## EXERCISE:
Locate the line that contains "Select the Puppet Pin tool". Copy it and every following line through the end of the records, exactly, and include nothing else.

## RECORD EXTRACTS:
::::::

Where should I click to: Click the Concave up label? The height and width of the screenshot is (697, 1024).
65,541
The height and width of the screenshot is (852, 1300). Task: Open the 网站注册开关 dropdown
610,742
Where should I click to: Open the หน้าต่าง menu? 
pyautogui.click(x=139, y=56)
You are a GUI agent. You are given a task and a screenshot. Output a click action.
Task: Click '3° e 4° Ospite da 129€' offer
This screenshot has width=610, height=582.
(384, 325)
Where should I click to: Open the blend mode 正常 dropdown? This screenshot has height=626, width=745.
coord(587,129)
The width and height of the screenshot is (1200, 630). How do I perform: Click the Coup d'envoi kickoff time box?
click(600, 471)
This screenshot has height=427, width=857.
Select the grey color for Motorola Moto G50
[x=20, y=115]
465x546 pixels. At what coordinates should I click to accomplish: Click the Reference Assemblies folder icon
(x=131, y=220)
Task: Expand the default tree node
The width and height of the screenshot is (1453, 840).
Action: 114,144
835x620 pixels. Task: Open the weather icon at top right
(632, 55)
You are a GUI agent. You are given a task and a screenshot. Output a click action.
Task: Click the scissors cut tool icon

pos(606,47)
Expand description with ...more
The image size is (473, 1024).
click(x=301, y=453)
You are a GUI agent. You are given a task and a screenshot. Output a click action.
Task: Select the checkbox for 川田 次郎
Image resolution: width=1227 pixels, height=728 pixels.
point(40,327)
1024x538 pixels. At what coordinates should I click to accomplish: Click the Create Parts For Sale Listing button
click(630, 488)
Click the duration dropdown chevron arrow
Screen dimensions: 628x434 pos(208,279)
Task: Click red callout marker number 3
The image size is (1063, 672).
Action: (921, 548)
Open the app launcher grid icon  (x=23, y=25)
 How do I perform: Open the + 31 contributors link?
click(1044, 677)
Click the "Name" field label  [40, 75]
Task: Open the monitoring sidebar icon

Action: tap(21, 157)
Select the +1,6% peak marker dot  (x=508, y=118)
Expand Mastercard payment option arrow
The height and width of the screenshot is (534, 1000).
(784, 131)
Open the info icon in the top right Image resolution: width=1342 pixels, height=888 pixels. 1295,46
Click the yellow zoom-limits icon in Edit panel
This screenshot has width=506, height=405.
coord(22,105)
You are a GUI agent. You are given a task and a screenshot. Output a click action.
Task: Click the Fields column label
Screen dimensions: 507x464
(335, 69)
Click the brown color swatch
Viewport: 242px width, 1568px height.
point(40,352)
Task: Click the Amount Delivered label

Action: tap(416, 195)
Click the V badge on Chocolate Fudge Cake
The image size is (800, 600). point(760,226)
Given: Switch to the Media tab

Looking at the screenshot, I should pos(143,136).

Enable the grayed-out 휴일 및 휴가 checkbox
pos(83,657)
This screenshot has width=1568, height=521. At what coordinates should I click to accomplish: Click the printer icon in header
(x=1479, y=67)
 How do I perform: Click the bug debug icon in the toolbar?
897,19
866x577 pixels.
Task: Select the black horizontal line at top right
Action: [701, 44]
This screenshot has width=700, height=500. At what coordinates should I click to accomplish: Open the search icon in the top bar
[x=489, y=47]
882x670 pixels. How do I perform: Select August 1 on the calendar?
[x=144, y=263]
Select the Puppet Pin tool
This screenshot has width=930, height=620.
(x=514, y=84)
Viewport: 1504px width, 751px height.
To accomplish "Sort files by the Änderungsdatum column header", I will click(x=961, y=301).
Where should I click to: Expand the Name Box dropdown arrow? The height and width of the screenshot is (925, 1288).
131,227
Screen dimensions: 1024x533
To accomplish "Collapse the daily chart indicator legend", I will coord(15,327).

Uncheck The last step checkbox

::::::

## RESPONSE TO THE EXERCISE:
Select the Puppet Pin tool
This screenshot has width=930, height=620.
(x=514, y=84)
Viewport: 1504px width, 751px height.
To accomplish "Sort files by the Änderungsdatum column header", I will click(x=961, y=301).
Where should I click to: Expand the Name Box dropdown arrow? The height and width of the screenshot is (925, 1288).
131,227
Screen dimensions: 1024x533
To accomplish "Collapse the daily chart indicator legend", I will coord(15,327).

Uncheck The last step checkbox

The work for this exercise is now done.